» What you have to do: Up to and including the line that contains "Image resolution: width=956", write out every line of the entries exactly, beginning with the first. Omit the pictures.
(Data supplied begins)
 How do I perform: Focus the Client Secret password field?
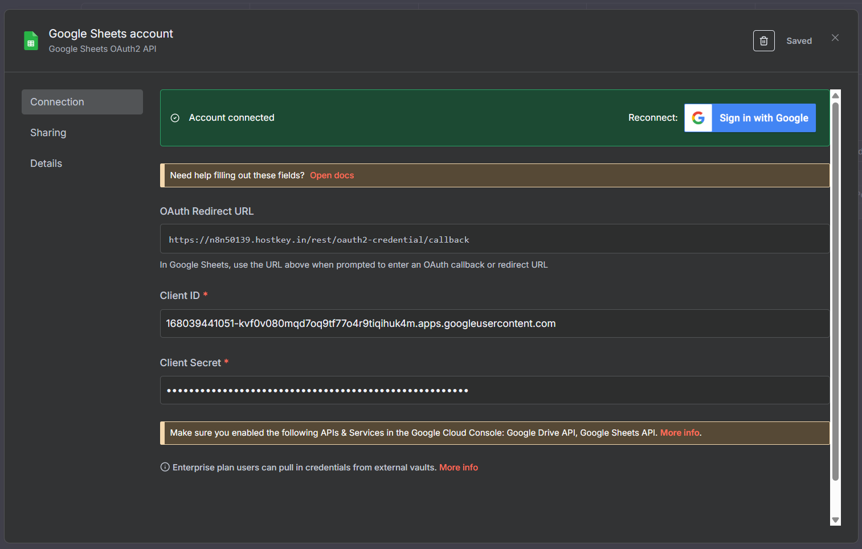pyautogui.click(x=494, y=390)
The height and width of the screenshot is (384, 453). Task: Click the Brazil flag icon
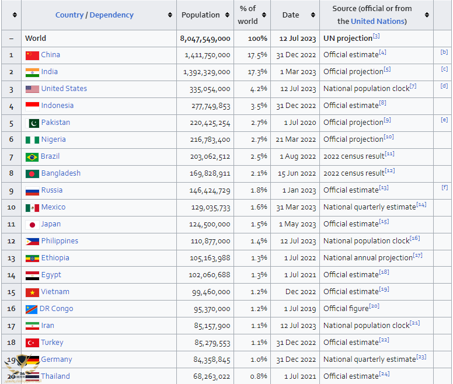[x=32, y=157]
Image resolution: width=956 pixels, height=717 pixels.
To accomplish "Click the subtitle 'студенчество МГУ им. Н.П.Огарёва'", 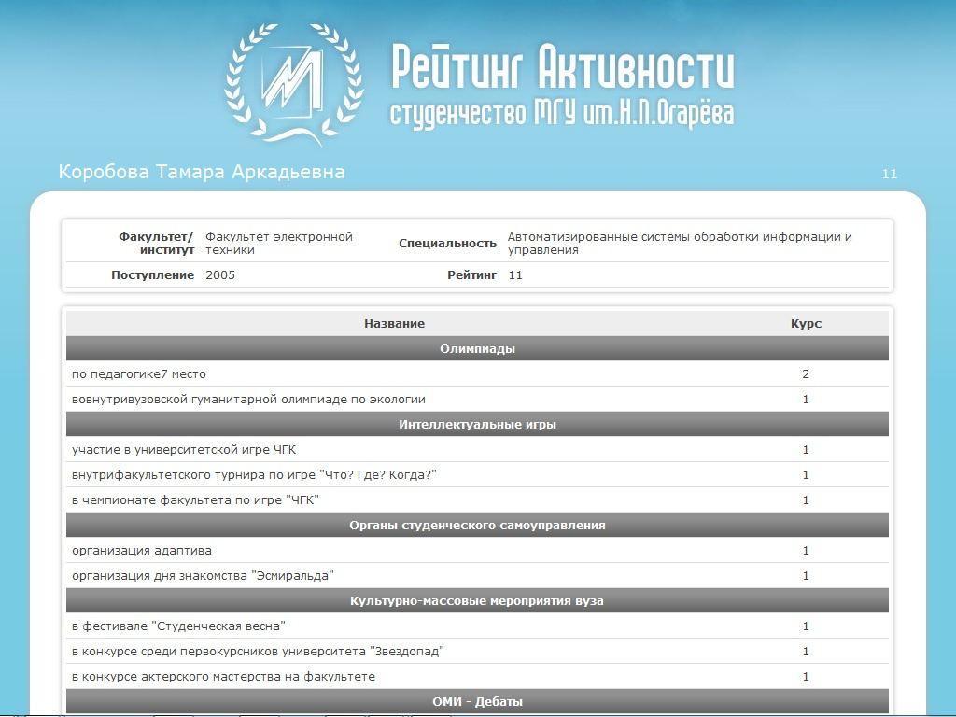I will coord(562,114).
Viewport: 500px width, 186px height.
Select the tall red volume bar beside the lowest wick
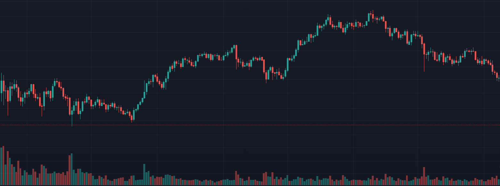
(Data supplied ends)
» Task output:
 How do I perform: Focus the Client Secret password field?
pyautogui.click(x=494, y=390)
The height and width of the screenshot is (384, 453). Task: Click the Brazil flag icon
[x=32, y=157]
Image resolution: width=956 pixels, height=717 pixels.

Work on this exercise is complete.